### What you should do:
Please return every line in the entries below with the word "cart" in it.
╭─ Working data
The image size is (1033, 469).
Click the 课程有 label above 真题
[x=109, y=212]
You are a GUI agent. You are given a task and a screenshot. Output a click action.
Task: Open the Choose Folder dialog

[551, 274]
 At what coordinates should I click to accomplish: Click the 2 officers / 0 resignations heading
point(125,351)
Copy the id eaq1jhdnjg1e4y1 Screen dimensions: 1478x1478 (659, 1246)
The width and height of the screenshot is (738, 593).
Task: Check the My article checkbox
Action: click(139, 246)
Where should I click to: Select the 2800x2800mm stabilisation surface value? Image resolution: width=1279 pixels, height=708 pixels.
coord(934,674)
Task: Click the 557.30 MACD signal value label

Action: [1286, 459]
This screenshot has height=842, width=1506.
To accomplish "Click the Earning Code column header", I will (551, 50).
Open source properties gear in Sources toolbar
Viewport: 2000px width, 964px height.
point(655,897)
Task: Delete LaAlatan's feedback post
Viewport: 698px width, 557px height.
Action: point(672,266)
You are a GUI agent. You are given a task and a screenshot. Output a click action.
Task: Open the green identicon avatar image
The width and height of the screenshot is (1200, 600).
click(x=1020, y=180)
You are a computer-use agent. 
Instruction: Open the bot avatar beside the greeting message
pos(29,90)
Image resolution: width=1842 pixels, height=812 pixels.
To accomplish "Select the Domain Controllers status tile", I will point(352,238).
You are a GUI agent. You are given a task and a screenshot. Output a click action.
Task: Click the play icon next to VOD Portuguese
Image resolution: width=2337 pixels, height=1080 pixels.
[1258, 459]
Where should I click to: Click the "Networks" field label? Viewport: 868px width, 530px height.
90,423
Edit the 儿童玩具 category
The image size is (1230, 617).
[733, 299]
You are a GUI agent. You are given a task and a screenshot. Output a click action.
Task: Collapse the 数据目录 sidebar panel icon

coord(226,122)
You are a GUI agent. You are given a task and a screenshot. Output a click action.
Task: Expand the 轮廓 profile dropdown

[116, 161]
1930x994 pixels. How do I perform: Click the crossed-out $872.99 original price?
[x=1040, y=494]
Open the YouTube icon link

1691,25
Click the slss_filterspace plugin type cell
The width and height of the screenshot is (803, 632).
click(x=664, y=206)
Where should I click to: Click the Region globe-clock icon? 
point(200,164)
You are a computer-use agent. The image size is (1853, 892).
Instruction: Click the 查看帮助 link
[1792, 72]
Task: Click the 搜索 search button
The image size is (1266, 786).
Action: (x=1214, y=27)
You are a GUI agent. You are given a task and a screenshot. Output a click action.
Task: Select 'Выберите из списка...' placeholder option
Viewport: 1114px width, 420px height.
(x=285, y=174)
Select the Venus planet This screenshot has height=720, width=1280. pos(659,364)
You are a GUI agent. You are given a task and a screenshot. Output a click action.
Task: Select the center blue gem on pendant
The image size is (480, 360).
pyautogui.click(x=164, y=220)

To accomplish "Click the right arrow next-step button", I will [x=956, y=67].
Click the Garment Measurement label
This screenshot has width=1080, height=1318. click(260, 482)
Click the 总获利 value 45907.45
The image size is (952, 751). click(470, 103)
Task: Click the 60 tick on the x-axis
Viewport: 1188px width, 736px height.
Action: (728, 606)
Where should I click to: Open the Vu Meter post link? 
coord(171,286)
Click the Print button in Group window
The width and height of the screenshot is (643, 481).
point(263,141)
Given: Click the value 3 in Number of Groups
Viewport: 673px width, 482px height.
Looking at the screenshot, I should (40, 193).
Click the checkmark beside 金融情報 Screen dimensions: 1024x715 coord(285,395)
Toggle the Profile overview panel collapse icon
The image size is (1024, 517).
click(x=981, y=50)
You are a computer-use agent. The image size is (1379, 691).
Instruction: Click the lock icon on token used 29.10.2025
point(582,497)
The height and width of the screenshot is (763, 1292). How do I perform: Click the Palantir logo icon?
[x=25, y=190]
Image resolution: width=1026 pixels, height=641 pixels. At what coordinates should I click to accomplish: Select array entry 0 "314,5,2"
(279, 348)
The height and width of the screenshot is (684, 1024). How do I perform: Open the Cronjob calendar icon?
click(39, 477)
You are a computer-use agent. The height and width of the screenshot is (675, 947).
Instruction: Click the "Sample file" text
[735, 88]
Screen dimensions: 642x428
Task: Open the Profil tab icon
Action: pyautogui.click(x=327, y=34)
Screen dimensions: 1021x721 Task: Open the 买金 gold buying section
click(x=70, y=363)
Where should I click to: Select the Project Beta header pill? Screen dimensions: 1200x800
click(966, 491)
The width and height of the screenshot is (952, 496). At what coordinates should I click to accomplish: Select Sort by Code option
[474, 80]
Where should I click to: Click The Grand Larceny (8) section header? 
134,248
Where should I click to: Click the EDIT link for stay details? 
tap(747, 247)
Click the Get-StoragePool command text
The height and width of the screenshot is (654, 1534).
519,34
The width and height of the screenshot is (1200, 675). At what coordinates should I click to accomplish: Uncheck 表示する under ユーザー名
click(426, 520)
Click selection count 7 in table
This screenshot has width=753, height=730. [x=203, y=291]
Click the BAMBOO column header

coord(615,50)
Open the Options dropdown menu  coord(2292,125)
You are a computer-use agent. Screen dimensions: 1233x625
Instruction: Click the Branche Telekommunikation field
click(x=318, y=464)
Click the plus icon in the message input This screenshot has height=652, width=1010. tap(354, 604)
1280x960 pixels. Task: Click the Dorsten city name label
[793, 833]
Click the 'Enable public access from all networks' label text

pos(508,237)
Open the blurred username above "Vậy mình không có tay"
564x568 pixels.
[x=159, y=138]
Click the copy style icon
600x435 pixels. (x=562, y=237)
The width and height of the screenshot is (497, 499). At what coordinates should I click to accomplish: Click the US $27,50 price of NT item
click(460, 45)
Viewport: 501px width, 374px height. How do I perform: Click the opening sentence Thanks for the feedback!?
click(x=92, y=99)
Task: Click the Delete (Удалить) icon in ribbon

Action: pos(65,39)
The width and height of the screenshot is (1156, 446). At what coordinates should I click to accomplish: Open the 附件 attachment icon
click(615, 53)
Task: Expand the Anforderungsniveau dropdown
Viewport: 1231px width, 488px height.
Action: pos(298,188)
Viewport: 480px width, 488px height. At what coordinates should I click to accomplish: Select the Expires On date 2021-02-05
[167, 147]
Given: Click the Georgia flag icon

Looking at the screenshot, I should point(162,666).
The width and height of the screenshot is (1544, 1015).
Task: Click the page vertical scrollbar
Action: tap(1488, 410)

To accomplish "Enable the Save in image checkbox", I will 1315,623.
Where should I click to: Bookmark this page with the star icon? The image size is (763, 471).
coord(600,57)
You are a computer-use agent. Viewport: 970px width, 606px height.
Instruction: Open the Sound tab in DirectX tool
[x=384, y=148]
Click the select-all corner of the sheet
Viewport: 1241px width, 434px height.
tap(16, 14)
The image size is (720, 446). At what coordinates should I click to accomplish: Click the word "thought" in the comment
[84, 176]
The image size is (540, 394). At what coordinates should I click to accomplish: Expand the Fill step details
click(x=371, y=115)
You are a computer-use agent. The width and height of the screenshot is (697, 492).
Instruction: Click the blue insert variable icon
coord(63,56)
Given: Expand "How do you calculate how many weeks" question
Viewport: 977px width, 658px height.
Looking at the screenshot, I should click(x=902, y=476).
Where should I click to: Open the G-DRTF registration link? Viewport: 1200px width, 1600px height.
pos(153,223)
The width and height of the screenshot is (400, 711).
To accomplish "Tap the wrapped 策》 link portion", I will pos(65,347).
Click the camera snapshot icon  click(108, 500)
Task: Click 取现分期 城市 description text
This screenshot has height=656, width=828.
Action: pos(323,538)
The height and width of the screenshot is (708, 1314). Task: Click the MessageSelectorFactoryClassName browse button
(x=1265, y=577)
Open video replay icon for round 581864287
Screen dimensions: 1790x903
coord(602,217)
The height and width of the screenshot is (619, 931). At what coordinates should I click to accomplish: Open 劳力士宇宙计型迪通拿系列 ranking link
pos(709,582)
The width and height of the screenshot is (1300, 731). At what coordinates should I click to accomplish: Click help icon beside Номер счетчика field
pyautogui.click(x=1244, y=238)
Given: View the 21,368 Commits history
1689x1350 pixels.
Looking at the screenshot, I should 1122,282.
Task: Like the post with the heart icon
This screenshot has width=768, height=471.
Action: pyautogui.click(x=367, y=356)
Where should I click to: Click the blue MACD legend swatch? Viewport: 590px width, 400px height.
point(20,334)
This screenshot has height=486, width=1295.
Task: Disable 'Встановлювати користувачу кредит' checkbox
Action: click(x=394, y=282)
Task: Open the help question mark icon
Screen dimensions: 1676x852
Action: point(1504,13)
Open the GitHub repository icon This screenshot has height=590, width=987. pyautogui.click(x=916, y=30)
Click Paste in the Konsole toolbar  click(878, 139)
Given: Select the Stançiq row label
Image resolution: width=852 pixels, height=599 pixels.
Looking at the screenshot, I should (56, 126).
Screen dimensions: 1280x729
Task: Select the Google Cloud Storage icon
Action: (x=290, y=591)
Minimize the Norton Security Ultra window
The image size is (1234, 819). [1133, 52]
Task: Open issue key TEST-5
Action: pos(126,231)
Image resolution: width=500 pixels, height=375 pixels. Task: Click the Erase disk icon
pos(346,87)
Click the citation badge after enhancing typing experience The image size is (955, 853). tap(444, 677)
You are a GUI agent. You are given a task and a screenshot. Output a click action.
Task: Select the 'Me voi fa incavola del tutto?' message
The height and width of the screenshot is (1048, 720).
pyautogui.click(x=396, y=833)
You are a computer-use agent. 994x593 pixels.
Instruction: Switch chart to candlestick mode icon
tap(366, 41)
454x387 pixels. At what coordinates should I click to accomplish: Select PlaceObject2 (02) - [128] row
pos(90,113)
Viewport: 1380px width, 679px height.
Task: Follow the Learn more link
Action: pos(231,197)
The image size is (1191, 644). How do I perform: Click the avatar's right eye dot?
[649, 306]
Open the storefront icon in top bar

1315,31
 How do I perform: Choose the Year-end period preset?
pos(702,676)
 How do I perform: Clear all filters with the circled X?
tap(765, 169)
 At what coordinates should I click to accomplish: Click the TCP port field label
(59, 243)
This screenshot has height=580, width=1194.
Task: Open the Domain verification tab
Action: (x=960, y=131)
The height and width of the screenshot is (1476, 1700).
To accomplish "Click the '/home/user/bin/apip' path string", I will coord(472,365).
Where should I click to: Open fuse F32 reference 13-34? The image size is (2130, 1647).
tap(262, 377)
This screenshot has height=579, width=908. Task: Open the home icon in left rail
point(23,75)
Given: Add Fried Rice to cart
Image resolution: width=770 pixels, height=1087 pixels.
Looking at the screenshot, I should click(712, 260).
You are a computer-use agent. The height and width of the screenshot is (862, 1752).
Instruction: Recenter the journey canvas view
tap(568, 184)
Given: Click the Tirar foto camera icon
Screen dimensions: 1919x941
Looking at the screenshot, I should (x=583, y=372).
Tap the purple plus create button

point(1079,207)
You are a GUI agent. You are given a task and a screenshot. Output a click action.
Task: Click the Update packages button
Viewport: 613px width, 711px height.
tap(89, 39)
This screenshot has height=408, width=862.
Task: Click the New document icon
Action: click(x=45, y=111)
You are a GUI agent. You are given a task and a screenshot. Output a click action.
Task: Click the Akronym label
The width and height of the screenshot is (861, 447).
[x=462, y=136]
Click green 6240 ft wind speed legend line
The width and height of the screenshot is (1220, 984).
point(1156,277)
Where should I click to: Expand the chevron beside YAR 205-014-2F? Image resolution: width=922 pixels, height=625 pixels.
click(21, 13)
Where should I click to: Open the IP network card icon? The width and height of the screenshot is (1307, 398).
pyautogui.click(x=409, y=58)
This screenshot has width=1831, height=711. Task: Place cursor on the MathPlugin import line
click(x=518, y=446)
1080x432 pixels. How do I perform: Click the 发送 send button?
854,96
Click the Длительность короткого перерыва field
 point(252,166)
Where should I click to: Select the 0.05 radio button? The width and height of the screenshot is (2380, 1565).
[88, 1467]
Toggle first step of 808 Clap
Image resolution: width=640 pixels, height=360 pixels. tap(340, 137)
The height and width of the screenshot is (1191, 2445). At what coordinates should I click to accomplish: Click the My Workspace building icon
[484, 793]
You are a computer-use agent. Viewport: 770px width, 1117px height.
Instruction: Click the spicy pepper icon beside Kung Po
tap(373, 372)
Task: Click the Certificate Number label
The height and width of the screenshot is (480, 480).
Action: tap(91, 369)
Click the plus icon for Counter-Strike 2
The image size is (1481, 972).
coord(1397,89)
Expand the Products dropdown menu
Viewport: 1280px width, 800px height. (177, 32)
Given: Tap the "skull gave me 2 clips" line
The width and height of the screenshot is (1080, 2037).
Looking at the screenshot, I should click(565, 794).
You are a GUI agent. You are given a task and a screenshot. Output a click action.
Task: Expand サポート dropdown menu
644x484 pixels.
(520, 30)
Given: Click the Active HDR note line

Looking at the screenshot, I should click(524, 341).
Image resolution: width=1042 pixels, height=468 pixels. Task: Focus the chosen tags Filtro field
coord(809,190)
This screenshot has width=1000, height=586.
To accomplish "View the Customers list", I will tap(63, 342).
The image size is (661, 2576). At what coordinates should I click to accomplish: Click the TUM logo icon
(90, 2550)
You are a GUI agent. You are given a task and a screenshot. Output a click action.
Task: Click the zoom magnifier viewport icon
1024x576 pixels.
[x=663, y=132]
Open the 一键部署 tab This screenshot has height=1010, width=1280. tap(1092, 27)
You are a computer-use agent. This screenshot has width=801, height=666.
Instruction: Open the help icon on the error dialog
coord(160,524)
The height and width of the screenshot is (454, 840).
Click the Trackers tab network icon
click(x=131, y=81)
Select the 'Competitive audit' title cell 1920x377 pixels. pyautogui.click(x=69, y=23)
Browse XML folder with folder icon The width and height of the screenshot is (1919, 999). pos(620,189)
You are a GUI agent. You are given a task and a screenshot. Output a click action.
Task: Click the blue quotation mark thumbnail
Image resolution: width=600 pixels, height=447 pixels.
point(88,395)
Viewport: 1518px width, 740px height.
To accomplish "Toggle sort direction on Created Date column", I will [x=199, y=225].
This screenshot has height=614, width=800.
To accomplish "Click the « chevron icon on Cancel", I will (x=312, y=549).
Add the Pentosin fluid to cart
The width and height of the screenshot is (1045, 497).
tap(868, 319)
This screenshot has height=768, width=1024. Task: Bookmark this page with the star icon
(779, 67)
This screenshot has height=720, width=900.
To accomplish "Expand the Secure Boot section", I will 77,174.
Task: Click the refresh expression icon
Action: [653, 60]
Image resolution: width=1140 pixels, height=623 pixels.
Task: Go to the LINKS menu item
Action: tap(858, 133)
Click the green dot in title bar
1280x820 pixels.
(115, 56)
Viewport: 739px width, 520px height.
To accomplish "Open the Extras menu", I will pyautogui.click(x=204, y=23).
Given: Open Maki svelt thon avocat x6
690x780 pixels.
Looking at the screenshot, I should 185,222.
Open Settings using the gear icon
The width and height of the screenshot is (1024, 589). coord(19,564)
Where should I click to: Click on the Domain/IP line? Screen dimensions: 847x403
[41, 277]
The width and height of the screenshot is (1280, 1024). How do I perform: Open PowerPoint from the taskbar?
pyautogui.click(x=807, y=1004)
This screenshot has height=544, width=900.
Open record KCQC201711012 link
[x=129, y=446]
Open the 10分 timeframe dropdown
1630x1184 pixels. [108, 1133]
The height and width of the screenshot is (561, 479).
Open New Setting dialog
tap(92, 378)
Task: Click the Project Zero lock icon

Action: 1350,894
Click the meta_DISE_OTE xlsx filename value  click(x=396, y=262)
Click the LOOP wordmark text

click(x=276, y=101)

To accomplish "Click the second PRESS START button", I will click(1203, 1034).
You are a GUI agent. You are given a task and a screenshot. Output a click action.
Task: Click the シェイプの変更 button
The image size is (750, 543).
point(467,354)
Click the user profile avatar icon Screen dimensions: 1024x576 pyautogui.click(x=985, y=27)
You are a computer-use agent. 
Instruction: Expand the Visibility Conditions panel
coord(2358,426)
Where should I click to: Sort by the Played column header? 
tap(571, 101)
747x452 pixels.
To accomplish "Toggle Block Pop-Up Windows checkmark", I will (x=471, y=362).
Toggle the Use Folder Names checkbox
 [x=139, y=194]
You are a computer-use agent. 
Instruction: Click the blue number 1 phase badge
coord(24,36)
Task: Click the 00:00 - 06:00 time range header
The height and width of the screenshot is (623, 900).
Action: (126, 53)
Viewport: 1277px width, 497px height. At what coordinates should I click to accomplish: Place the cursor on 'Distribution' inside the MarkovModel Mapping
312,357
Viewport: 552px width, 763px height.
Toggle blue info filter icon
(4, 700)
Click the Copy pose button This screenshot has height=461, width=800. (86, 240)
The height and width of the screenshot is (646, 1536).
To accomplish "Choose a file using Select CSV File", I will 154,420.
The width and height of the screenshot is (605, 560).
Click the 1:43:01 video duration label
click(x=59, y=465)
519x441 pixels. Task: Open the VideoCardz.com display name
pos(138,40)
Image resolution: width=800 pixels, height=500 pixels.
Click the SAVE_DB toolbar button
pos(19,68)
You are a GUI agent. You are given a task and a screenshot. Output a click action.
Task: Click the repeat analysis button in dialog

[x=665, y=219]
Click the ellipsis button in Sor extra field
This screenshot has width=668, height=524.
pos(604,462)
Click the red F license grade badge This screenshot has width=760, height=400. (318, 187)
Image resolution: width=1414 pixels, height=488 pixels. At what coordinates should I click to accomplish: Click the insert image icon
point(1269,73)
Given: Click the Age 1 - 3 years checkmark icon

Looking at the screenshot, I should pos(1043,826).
╰─
### Task output:
Given: Add Fried Rice to cart
Add the Pentosin fluid to cart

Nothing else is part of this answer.